Bob Hart’s Thanksgiving Turkey
The 24th of this month is the day most Americans refer to as Turkey Day, and it’s one that is often welcomed more joyously, and by more Americans, than Christmas. It’s Thanksgiving and, despite recent developments in the US, it will be celebrated as robustly as ever. And I see no reason why we should not join the party as a turkey, large or small, is a great thing to toss onto a barbecue. Especially if you get it right.
Turkeys, which can range from around 3kg to 10kg, take time to cook. But if you buy one close to the 3kg mark and butterfly it ? or have your butcher do it for you – you will be surprised at how quickly and perfectly it will cook on a grill over gas or, better still in flavour terms, over charcoal.
First brine your split bird by placing it in a large, resealable plastic bag, or a large bowl or bucket if you have room in your fridge, in a solution of sea salt (1 cup), brown sugar (1 cup) and water (1-2 litres) overnight.
Rinse and dry the bird, oil lightly and generously apply your favourite dry rub which, I trust, is the all-purpose rub in the front of both of my Heat & Smoke books, or one of the good ones you can buy in barbecue shops. Your call.
Try to get this on the bird a few hours before you plan to cook it, and also remove it from the fridge and return to room temperature at least an hour before you cook it.
Then, fire up your barbecue ? either gas or charcoal ? and set for indirect cooking. Medium heat ? about 180-190C ? works best.
Place the two halves of the bird, skin side up, over the indirect heat section of your grill, and drop the lid.
Cook for 20-30 minutes, and then without turning the halves over, spin them on the grill so that different parts of the bird are closer to the direct heat. Do this once or twice more and monitor the doneness of the bird with your instant read meat thermometer.
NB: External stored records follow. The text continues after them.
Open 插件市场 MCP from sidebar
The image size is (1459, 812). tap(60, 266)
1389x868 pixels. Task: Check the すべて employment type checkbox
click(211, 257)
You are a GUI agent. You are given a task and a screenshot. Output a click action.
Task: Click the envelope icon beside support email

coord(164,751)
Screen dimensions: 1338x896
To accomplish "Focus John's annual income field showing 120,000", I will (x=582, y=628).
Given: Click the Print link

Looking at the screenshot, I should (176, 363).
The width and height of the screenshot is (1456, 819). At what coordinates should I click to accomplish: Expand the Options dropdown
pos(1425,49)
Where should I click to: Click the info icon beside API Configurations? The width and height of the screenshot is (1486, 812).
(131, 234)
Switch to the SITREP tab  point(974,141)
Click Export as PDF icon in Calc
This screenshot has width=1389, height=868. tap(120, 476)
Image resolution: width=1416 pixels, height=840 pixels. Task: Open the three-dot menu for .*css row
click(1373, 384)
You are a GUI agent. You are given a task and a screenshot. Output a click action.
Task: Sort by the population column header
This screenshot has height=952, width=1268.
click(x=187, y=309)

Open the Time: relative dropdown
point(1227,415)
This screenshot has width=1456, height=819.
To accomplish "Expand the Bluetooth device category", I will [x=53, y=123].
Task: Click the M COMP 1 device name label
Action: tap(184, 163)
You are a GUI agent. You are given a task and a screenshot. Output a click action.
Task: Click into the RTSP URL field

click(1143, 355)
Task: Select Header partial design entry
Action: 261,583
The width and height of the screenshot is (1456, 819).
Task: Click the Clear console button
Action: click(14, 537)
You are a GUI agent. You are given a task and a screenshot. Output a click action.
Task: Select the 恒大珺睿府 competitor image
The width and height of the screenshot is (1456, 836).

You are looking for a temperature around the 80C mark, which should take an hour, or a little longer.
To finish the bird, I like to place, skin side down, over direct heat for a few minutes to color and crisp up the skin. Then remove it to a platter, ideally on a rack, and rest, loosely tented with foil, in a warm (not hot, and not inside your barbecue or in an oven) place for 30 minutes or so.
Then, carve and eat, and don’t forget the cranberry sauce.